The mirror script also produces (and caches) a static web page, see here:
http://orbit.educ.cam.ac.uk/orbit_mirror/site/OER4Schools%252FHow_to_run_wor...
Assuming that you've run a wget across the mirror, then the site will be completely mirrored in '/site'. You can then tar up '/site' and distribute it alongside your w/images directory, and you have a static copy, or use rsync to incrementally update '/site' and w/images on another server.
There's also a api-based process, that can work out which pages have changes, and refreshes the mirror accordingly.

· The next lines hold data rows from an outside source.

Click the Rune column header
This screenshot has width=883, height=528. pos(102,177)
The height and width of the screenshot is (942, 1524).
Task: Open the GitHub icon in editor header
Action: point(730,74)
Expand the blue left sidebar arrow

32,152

Most of what I am using is in the mediawiki software already (i.e. API->html), and it would be great to have a solution like this, that could generate an offline site on the fly. Perhaps one could add another export format to the API, and then an extension could generate the offline site and keep it up to date as pages on the main wiki are changing. Does this make sense? Would anybody be up for collaborating on implementing this? Are there better things in the pipeline?
I can see why you perhaps wouldn't want it for one of the major wikimedia sites, or why it might be inefficient somehow. But for our use cases, for a small-ish wiki, with a set of poorly connected users across the digital divide, it would be fantastic.
So - what are your solutions for creating a static offline copy of a mediawiki?